-------- Exercise material --------
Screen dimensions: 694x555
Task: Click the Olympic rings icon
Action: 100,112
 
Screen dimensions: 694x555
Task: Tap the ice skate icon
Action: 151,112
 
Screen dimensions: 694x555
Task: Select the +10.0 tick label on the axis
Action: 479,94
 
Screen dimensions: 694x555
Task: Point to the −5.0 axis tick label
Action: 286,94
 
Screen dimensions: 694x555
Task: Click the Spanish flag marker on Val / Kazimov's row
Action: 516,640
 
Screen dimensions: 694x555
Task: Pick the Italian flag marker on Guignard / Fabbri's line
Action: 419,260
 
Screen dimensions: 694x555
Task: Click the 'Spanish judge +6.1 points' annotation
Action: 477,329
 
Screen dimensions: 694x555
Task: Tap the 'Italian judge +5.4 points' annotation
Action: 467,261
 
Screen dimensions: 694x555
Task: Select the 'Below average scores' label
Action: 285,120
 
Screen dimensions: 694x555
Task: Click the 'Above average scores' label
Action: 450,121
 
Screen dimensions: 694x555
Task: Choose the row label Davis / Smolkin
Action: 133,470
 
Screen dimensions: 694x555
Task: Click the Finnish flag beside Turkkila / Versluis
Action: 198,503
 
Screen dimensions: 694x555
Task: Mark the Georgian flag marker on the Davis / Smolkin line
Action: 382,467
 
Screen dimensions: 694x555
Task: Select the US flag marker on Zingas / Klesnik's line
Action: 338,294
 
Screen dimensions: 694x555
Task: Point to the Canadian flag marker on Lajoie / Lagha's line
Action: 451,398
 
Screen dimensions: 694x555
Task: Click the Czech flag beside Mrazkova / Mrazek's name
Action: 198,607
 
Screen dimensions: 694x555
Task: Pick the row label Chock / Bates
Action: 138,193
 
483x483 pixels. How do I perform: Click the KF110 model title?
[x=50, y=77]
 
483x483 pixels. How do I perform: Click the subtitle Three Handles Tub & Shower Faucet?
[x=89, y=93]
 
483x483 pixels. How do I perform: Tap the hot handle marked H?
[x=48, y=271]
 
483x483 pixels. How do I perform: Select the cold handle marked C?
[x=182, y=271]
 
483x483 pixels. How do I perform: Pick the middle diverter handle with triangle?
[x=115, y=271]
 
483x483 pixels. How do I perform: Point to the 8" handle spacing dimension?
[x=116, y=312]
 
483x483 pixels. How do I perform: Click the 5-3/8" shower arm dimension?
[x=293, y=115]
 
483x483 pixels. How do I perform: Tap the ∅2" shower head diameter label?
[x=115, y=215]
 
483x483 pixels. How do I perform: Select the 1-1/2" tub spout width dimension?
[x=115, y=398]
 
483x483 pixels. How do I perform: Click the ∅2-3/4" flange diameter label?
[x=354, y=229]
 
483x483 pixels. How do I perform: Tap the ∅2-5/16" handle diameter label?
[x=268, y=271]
--------
* [What to work on]: Copy all of the data above word for word, with no changes.

* [Output of the task]:
Screen dimensions: 694x555
Task: Click the Olympic rings icon
Action: 100,112
 
Screen dimensions: 694x555
Task: Tap the ice skate icon
Action: 151,112
 
Screen dimensions: 694x555
Task: Select the +10.0 tick label on the axis
Action: 479,94
 
Screen dimensions: 694x555
Task: Point to the −5.0 axis tick label
Action: 286,94
 
Screen dimensions: 694x555
Task: Click the Spanish flag marker on Val / Kazimov's row
Action: 516,640
 
Screen dimensions: 694x555
Task: Pick the Italian flag marker on Guignard / Fabbri's line
Action: 419,260
 
Screen dimensions: 694x555
Task: Click the 'Spanish judge +6.1 points' annotation
Action: 477,329
 
Screen dimensions: 694x555
Task: Tap the 'Italian judge +5.4 points' annotation
Action: 467,261
 
Screen dimensions: 694x555
Task: Select the 'Below average scores' label
Action: 285,120
 
Screen dimensions: 694x555
Task: Click the 'Above average scores' label
Action: 450,121
 
Screen dimensions: 694x555
Task: Choose the row label Davis / Smolkin
Action: 133,470
 
Screen dimensions: 694x555
Task: Click the Finnish flag beside Turkkila / Versluis
Action: 198,503
 
Screen dimensions: 694x555
Task: Mark the Georgian flag marker on the Davis / Smolkin line
Action: 382,467
 
Screen dimensions: 694x555
Task: Select the US flag marker on Zingas / Klesnik's line
Action: 338,294
 
Screen dimensions: 694x555
Task: Point to the Canadian flag marker on Lajoie / Lagha's line
Action: 451,398
 
Screen dimensions: 694x555
Task: Click the Czech flag beside Mrazkova / Mrazek's name
Action: 198,607
 
Screen dimensions: 694x555
Task: Pick the row label Chock / Bates
Action: 138,193
 
483x483 pixels. How do I perform: Click the KF110 model title?
[x=50, y=77]
 
483x483 pixels. How do I perform: Click the subtitle Three Handles Tub & Shower Faucet?
[x=89, y=93]
 
483x483 pixels. How do I perform: Tap the hot handle marked H?
[x=48, y=271]
 
483x483 pixels. How do I perform: Select the cold handle marked C?
[x=182, y=271]
 
483x483 pixels. How do I perform: Pick the middle diverter handle with triangle?
[x=115, y=271]
 
483x483 pixels. How do I perform: Point to the 8" handle spacing dimension?
[x=116, y=312]
 
483x483 pixels. How do I perform: Click the 5-3/8" shower arm dimension?
[x=293, y=115]
 
483x483 pixels. How do I perform: Tap the ∅2" shower head diameter label?
[x=115, y=215]
 
483x483 pixels. How do I perform: Select the 1-1/2" tub spout width dimension?
[x=115, y=398]
 
483x483 pixels. How do I perform: Click the ∅2-3/4" flange diameter label?
[x=354, y=229]
 
483x483 pixels. How do I perform: Tap the ∅2-5/16" handle diameter label?
[x=268, y=271]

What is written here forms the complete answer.